Farber Upgrade, 2016-06
What follows is a summary of some of the problems encountered after the Farber cluster was upgraded from CentOS 6.5 to CentOS 6.6 and how they were addressed.
Performance suffers moving from CentOS 6.5 => 6.6
HPL benchmarks dropped from between 500 to 1000 GFLOP after the compute nodes were moved to the 6.6 kernel et al. Other portions of the HPCC test suite tended to perform better (MPI latency was WAY down, bandwidth was up).
After exhausting numerous other ideas and options (and our scheduled maintenance window ended) we turned the cluster over to users – some of who quickly informed us that performance had suffered.
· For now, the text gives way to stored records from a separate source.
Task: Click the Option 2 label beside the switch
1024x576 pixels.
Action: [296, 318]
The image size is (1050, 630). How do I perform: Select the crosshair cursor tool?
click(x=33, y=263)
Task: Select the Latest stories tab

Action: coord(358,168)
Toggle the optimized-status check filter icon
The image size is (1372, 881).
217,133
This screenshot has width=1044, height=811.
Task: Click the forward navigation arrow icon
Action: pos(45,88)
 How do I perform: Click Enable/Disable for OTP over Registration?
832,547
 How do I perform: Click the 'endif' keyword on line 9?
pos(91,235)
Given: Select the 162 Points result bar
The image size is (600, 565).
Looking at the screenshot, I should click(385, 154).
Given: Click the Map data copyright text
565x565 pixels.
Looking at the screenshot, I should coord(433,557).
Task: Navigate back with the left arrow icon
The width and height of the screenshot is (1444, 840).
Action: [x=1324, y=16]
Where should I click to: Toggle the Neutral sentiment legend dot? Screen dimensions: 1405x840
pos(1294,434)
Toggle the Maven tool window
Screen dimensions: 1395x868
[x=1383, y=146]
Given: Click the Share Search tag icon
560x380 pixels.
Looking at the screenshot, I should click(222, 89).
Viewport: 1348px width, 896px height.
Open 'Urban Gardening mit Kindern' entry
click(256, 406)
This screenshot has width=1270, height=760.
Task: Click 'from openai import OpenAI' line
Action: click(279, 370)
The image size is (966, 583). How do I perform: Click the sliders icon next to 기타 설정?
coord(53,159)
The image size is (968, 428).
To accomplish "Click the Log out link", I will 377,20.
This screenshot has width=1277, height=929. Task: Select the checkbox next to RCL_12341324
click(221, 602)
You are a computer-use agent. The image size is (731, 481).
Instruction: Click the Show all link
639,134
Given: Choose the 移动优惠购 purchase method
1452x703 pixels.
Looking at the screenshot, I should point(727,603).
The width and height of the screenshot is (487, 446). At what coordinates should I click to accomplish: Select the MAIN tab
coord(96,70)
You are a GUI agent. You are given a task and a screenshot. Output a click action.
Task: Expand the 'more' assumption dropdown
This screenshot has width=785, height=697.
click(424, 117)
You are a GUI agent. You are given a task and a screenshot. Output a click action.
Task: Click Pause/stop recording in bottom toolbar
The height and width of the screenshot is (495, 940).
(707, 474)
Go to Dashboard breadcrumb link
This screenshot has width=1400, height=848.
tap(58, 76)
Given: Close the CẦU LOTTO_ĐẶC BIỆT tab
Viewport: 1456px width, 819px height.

E.g. some users saw a 4x increase in wallclock for the same VASP runs they were doing prior to the update.
Early this week after much research I modified two kernel scheduler parameters that dictate how long a process can run without being preempted by the kernel: by default, they are set to 4 ms. I set them to range between 10 to 15 ms. HPL benchmarks returned to pre-upgrade levels, and users reported their VASP jobs were back to normal.
I found out that the system does not bother to load the "intel_pstate" cpufreq module by default – likely because on Ivy Bridge it's hardware controlled. Loading that module does give us the ability to determine each core's clock speed:
[root@farber ~]# cat /sys/devices/system/cpu/cpu*/cpufreq/cpuinfo_cur_freq 1235937 1196875 3110937 2876562 3189062 1431250 3189062 1235937 3189062 1235937 3189062 3071875 1353125 3189062 1196875 3071875 1235937 3110937 3032812 3189062
The module defaults to using the "powersave" governor; alternate is "performance." But since frequency is hardware-controlled, it shouldn't matter. Loading this driver nets us the ability to track core frequencies in Ganglia, which could be useful data.
So, the VNFS images were configured to:
- set these parameters in
/etc/sysctl.conf
- in
/etc/rc.local
, load the "intel_pstate" cpufreq module and set to "performance" mode
Variations on HPL benchmarks
Summary of a series of HPL runs before and after modifying the kernel scheduling granularity:
when | core count | node count | HPL score |
---|---|---|---|
before | 40 | 2 | 0.6096±0.0052 TFLOP |
after | 40 | 2 | 0.7636±0.0008 TFLOP |
before | 40 | 4 | 0.5336±0.0377 TFLOP |
after | 40 | 4 | 0.7847 TFLOP |
This supports the observations from users.
The 40 core / 4 node test pins 10 MPI workers per node; if just half the cores are running on-average then we're well below the baseline TDP and the active cores should hit turbo frequencies throughout a large portion of the job (especially since I increased the scheduling granularity by nearly 4x). Spit-balling, it appears that the increased clock frequency may temper the increased use of IB linkages – at least for the HPL testing scheme. Obviously, I need to do additional 40 core / 4 node runs to get some statistical significance, but it's interesting that it performed the better than the 40 core / 2 node tests despite using 50% more IB links between workers (3/4 of the workers versus 1/2).
Automount (Mis)behavior
One research workgroup purchased additional storage on Farber. This storage was broken into three distinct units, each with its own quota. Prior to the upgrades, the units were automounted at /home/work/geog/[unit]
.
After the upgrade, the workgroup reported that they could no longer get to files under that path. Indeed, on the head node, trying to do
$ cd /home/work/geog/[unit]
now produced a "not found" error, whereas before the appropriate NFS share was mounted. A restart of the autofs
service was performed – and the old behavior returned.
/home/work/[workgroup]
on Farber, and user's home directories under /home/[uid#]
. These mounts continued to function properly.
When the autofs
service was restarted on compute nodes, the mounts under /home/work/geog/[unit]
did NOT regain functionality, making the compute nodes' behavior under the same configuration different than the behavior on the head node. The automount map looks like this:
/home program:/opt/etc/automount/users_and_software.sh /home/work/geog program:/opt/etc/automount/geog.sh /home/work program:/opt/etc/automount/workgroup.sh
Debugging was enabled on a compute node which demonstrated that the automount
daemon was attempting to mount the intervening "empty" path /home/work/geog
first, handing-off the path /home/work/geog/[unit]
to the /home/work
mountpoint with key geog
. Since that path is meant to behave as a virtual container for the actual NFS shares, the mount fails and the daemon ceases processing the path /home/work/geog/[unit]
. This is contrary to previous behavior (and behavior observed on the head node) whereby the daemon handed key [unit]
to the /home/work/geog
mountpoint's program.